Displaying Form Data (Using PHP & HTML Together)

<?php
$name = isset($_POST["name"]) ? htmlspecialchars($_POST["name"]) : "";
$email = isset($_POST["email"]) ? htmlspecialchars($_POST["email"]) : "";
?>

<form method="POST">
    <label>Name:</label>
    <input type="text" name="name" value="<?php echo $name; ?>">
    
    <label>Email:</label>
    <input type="email" name="email" value="<?php echo $email; ?>">

    <input type="submit" value="Submit">
</form>

📌 Why is this useful?

If there’s an error, the user doesn’t have to re-enter data.

Redirecting After Form Submission

Avoid form resubmission issues by using header():

header("Location: success.php");
exit();

Storing Form Data in a Database

Step 1: Connect to a Database

$pdo = new PDO("mysql:host=localhost;dbname=testdb", "username", "password");

Step 2: Insert Data Securely

$stmt = $pdo->prepare("INSERT INTO users (name, email) VALUES (?, ?)");
$stmt->execute([$_POST["name"], $_POST["email"]]);

✅ Always use prepared statements to prevent SQL injection.
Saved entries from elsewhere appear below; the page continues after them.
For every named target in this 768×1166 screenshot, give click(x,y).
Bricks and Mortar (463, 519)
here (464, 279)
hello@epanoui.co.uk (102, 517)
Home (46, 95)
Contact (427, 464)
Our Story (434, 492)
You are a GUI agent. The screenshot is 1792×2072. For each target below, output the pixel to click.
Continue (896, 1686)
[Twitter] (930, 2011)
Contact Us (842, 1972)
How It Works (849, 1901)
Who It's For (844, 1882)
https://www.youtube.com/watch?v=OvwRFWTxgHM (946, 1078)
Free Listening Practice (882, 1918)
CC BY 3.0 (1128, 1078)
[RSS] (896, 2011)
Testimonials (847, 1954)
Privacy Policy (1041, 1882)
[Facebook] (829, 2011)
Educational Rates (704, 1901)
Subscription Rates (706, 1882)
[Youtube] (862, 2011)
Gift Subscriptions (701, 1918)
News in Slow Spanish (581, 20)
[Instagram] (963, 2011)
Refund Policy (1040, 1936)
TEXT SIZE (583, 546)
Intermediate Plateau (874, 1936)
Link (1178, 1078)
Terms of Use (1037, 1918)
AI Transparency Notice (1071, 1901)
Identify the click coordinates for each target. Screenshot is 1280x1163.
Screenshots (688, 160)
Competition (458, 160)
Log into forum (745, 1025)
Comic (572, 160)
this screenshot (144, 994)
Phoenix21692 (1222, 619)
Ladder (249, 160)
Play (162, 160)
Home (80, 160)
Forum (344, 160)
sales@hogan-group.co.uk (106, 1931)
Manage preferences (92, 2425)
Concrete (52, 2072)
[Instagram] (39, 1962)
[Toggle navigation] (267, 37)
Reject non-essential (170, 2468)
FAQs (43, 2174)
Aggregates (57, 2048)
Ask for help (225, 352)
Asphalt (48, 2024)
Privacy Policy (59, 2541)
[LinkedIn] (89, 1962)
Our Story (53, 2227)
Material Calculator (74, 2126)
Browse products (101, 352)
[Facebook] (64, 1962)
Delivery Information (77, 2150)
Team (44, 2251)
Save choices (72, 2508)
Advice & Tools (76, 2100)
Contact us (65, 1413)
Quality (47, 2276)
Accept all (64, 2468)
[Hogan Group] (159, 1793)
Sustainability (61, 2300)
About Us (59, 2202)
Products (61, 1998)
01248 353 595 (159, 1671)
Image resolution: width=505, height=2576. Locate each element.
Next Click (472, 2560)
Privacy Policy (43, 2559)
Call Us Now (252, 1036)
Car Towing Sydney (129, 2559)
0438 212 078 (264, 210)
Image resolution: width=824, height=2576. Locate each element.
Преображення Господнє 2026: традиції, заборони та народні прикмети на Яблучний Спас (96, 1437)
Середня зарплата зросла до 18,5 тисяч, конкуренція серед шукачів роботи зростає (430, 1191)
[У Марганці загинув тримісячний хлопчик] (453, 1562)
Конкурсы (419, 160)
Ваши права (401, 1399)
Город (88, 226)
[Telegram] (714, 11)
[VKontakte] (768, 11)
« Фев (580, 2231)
Sending Form Data via Email

$to = "admin@example.com";
$subject = "New Form Submission";
$message = "Name: " . $_POST["name"] . "\nEmail: " . $_POST["email"];
$headers = "From: noreply@example.com";

mail($to, $subject, $message, $headers);

Summary: PHP Form Handling Best Practices

🔹 Use $_POST for sensitive data (e.g., passwords).
🔹 Use $_GET for search queries and navigation.
🔹 Validate and sanitize input to prevent security risks.
🔹 Use prepared statements for database interactions.
🔹 Prevent XSS and CSRF attacks with htmlspecialchars() and tokens.
🔹 Redirect users after form submission to prevent duplicate entries.